Only, instead of having a fixed ratio between the terms of the base (e.g. $10$, in the decimal) you will have a variable ratio $= n$, but that does not affect the algorithm substantially.
So let's take for instance $31=3 \cdot 10^1 + 1 \cdot 10^0= 10^1+10^1+10^1+10^0$.
$4! \le 31 < 5!$ so in the factorial base we will have $$ \eqalign{ & 31 = \left\lfloor {{{31} \over {4!}}} \right\rfloor 4! + 31\bmod 4! = 1 \cdot 4! + 7 \cr & 7 = \left\lfloor {{7 \over {3!}}} \right\rfloor 3! + 7\bmod 3! = 1 \cdot 3! + 1 \cr & 1 = \left\lfloor {{1 \over {2!}}} \right\rfloor 2! + 1\bmod 2! = 0 \cdot 2! + 1 \cr & 1 = \left\lfloor {{1 \over {1!}}} \right\rfloor 1! + 1\bmod 1! = 1 \cdot 1! + 0 \cr & \quad \Downarrow \cr & 31 = 4! + 3! + 1! \cr} $$
b) how many representations
Understanding that you are asking in how many ways we can represent $x$ as a linear combination of factorials $$ x = t_2 2! + t_3 3! + \cdots + t_n n! $$ that is how many $n$-uples $(t_2 , t_3 , \cdots , t_n)$ can we find such that the above identity is satisfied, given that $n$ is the max for which $n! \le x$.
Starting from the "compact" representation $$ x = c_2 2! + c_3 3! + \cdots + c_n n! $$ you can decide to downgrade either none, or one, or two, .., or or all the $c_n$ terms in $n!$ down to $n \cdot (n-1)!$.

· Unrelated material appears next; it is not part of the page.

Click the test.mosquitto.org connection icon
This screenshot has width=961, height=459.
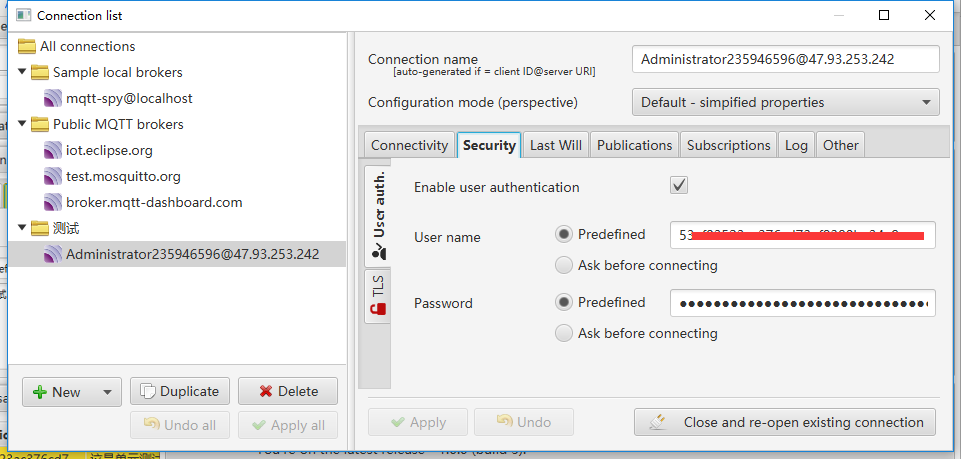[53, 176]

The choices you have are $$ \sum\limits_{0\, \le \,k_{\,n} \, \le \,c_{\,n} } {1 } = c_{n } + 1 $$
That will make $c_{n-1}$ to become $c_{n-1},\;c_{n-1}+n,\;c_{n-1}+2n,\;\cdots,c_{n-1}+c_{n}n,\;$.

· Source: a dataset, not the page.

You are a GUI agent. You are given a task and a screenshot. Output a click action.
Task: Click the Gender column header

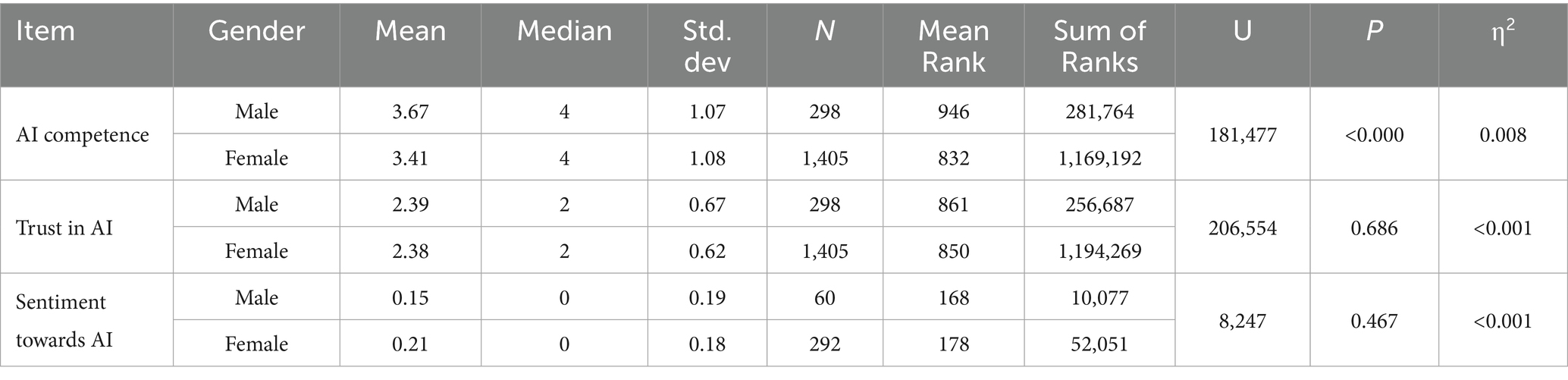coord(256,31)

Then in turn, for each of the $c_{n-1}+k_{n} n$ you can decide to downgrade none, or one, or two.. Now, the total of choices becomes $$ \eqalign{ & \sum\limits_{0\, \le \,k_{\,n} \, \le \,c_{\,n} } {\sum\limits_{0\, \le \,k_{\,n - 1} \, \le \,c_{\,n - 1} + k_{\,n} n} 1 } = \sum\limits_{0\, \le \,k_{\,n} \, \le \,c_{\,n} } {\,c_{\,n - 1} + 1 + k_{\,n} n} = \cr & = \left( {c_{\,n - 1} + 1} \right)\left( {c_n + 1} \right) + \left( \matrix{ c_n + 1 \cr 2 \cr} \right)n \cr} $$
At the next step we will have $$ \eqalign{ & \sum\limits_{0\, \le \,k_{\,n} \, \le \,c_{\,n} } {\sum\limits_{0\, \le \,k_{\,n - 1} \, \le \,c_{\,n - 1} + k_{\,n} n} {\sum\limits_{0\, \le \,k_{\,n - 2} \, \le \,c_{\,n - 2} + k_{\,n - 1} \left( {n - 1} \right)} 1 } } = \cr & = \sum\limits_{0\, \le \,k_{\,n} \, \le \,c_{\,n} } {\sum\limits_{0\, \le \,k_{\,n - 1} \, \le \,c_{\,n - 1} + k_{\,n} n} {c_{\,n - 2} + 1 + k_{\,n - 1} \left( {n - 1} \right)} } = \cr & = \sum\limits_{0\, \le \,k_{\,n} \, \le \,c_{\,n} } {\left( {c_{\,n - 2} + 1} \right)\left( \matrix{ c_{\,n - 1} + k_{\,n} n + 1 \cr 1 \cr} \right) + \left( {n - 1} \right)\left( \matrix{ c_{\,n - 1} + k_{\,n} n + 1 \cr 2 \cr} \right)} \cr} $$ which does not look that may lead to a closed form.